### Enunciado
Substitua "óleo" por "azeite" no trecho da carta de Santa Catarina que vai de "Nosso coração é" até "significado dessas coisas?", inclusive, e transcreva o trecho com essa alteração.

### Texto do documento
Belíssimo comentário de Santa Catarina sobre a parábola do Evangelho de São Mateus (Mt 25)
Carta 23
à sobrinha Nanna
Saudação e objetivo
Em nome de
Jesus Cristo crucificado e da amável Maria, caríssima filha no doce
Cristo Jesus, eu, Catarina, serva e escrava dos servos de Jesus Cristo,
escrevo-te no seu precioso sangue, desejosa de ver-te verdadeira esposa
de Cristo crucificado, a evitar tudo o que te impeça de ter Jesus como
bondoso e sublime esposo.
Nosso coração é como uma lâmpada
Pois tal
coisa não conseguiras, se não fores como aquelas virgens prudentes (Mt
25), consagradas a Cristo, que possuíam lâmpadas, óleo e luz. Presta
atenção. Para ser esposa de Cristo, e preciso ter uma lâmpada, o óleo e a
luz. Sabes, minha filha, o significado dessas coisas?

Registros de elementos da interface
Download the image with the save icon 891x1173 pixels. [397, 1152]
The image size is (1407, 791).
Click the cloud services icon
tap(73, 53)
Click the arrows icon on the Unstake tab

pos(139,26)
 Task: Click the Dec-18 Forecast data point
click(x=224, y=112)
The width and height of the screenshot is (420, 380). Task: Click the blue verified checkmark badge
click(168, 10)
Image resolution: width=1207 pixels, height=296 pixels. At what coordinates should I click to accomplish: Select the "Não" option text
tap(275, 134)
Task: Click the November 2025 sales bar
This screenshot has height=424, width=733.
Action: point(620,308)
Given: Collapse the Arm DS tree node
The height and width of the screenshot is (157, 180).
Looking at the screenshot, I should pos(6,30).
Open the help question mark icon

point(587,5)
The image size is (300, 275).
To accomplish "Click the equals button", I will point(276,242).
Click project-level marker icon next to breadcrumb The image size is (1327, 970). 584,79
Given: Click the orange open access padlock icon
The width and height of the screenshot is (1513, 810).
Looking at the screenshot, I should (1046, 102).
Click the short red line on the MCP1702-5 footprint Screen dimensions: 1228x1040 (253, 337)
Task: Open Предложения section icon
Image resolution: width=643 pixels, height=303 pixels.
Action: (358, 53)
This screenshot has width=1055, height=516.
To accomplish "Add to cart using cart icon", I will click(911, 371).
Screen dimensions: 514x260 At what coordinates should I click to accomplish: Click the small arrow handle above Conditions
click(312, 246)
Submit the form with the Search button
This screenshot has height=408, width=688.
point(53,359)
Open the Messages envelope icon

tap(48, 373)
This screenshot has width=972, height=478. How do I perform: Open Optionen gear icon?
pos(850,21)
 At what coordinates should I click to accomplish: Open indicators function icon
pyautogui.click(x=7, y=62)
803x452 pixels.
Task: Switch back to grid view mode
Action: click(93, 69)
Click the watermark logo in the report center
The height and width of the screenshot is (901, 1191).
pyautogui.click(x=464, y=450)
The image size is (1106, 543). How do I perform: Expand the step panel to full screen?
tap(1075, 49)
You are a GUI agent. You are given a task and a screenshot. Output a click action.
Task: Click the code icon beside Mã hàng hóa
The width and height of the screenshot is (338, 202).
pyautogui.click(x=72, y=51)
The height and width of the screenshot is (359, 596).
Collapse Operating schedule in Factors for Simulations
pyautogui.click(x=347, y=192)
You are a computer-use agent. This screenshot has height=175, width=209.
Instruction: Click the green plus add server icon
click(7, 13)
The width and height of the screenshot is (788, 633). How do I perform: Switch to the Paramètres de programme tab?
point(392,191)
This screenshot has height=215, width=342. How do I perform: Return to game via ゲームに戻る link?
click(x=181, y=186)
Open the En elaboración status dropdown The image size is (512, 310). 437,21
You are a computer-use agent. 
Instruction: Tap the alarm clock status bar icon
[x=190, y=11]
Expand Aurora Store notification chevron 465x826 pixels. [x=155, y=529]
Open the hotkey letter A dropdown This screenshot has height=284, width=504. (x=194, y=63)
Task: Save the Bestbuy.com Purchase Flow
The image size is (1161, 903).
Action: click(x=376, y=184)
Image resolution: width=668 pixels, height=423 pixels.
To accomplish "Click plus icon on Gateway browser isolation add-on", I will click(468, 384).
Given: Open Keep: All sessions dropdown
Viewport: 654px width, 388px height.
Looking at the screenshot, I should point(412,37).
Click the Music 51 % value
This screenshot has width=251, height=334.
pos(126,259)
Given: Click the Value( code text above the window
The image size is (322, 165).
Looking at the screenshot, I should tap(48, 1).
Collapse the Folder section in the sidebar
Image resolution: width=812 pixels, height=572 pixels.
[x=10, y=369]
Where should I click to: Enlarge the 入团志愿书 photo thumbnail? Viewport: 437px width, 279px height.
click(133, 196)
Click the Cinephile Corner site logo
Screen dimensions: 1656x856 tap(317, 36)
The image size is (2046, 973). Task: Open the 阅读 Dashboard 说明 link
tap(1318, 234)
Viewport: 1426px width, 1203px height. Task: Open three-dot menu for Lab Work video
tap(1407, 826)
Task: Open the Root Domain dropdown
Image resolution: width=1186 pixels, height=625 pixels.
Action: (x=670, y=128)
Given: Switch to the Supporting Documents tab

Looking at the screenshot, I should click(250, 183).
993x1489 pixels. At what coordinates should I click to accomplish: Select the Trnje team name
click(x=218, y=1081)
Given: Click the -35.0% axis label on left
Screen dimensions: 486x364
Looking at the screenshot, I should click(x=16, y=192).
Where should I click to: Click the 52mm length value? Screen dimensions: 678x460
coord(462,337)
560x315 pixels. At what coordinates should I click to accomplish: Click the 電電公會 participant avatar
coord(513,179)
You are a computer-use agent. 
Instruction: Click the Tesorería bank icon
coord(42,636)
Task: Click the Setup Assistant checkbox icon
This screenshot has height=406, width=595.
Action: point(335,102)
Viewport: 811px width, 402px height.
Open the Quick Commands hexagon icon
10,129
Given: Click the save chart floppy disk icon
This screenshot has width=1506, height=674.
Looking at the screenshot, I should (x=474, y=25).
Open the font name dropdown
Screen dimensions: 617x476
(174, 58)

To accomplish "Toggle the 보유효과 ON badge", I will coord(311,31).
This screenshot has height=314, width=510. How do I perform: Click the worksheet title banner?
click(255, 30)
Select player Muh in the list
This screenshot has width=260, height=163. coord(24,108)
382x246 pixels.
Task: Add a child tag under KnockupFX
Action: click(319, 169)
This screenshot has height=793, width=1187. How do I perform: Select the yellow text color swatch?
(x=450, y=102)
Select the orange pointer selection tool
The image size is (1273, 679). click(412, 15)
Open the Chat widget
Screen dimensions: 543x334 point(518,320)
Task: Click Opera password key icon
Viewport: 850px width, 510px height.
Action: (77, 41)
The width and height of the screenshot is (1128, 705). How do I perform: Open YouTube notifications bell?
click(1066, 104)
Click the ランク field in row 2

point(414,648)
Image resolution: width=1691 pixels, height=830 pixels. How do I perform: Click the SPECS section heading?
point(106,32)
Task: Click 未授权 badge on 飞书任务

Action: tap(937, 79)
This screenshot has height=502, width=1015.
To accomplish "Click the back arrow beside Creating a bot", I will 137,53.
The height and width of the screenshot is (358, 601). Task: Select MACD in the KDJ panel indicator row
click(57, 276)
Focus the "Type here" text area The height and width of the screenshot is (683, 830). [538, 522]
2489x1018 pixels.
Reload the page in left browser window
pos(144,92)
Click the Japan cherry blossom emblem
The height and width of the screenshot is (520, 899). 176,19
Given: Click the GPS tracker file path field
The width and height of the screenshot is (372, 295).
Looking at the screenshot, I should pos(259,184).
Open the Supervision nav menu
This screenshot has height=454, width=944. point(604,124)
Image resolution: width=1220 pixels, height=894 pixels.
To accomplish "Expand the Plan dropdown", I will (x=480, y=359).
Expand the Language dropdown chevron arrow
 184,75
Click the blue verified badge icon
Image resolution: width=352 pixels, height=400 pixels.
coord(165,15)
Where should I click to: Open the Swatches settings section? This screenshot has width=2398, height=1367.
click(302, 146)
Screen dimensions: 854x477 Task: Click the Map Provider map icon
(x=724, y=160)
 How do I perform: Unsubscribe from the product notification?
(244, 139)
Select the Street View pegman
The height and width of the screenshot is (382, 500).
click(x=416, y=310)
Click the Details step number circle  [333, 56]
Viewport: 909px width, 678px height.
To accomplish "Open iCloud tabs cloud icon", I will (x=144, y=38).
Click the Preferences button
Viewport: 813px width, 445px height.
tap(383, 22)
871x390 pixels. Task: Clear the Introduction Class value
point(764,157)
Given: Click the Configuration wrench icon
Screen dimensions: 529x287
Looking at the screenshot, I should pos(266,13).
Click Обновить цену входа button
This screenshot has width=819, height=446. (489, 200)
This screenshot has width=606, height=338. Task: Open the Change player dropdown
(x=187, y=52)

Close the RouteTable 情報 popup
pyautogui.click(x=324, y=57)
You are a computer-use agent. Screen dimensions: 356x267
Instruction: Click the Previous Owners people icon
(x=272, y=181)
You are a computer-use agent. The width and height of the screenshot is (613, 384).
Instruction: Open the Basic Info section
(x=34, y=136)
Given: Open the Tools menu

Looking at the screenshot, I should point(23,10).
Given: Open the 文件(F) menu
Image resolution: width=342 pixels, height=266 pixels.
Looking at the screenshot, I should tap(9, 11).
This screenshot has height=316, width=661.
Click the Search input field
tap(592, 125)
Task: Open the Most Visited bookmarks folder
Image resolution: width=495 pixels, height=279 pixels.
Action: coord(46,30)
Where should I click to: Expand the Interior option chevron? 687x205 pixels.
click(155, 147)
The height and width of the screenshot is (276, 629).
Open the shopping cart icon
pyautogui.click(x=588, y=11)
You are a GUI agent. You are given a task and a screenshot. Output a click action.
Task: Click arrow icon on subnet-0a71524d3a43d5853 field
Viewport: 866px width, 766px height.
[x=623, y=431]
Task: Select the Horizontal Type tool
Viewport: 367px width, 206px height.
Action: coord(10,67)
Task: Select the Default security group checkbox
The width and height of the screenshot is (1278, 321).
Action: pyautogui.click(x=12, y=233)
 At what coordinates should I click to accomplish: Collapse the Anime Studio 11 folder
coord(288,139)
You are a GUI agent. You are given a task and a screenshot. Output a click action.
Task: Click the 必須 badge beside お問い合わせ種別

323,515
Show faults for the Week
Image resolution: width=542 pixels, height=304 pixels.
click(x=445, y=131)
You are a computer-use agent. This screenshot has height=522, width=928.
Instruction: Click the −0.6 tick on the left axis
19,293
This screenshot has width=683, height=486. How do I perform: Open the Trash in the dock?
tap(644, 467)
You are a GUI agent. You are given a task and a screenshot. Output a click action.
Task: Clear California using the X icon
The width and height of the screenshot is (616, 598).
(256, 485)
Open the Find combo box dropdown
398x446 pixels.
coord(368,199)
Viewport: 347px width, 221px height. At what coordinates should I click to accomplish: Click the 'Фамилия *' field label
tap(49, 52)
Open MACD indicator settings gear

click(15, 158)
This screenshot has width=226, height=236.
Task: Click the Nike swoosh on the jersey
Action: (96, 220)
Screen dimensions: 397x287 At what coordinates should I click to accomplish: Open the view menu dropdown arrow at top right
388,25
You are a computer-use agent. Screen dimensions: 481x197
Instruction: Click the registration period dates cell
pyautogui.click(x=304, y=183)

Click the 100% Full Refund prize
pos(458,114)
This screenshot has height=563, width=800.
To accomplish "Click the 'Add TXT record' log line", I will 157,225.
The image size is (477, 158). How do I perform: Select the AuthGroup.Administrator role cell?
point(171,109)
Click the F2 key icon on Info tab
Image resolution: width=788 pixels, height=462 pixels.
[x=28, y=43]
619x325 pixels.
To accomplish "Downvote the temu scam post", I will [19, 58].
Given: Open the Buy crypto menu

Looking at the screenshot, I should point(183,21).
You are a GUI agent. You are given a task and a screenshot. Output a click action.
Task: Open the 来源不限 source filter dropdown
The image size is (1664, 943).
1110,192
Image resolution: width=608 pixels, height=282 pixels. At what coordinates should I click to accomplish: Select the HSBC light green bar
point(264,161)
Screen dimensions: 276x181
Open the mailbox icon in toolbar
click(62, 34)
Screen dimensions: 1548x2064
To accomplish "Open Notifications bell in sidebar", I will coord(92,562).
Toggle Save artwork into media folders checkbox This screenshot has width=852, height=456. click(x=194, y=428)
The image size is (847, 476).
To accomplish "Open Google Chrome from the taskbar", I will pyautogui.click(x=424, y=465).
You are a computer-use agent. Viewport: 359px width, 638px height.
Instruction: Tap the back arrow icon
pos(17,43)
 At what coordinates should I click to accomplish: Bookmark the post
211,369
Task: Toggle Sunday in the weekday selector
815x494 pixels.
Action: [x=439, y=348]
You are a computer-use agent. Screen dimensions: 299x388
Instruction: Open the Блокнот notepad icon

### Resposta do exercício
Nosso coração é como uma lâmpada
Pois tal
coisa não conseguiras, se não fores como aquelas virgens prudentes (Mt
25), consagradas a Cristo, que possuíam lâmpadas, azeite e luz. Presta
atenção. Para ser esposa de Cristo, e preciso ter uma lâmpada, o azeite e a
luz. Sabes, minha filha, o significado dessas coisas?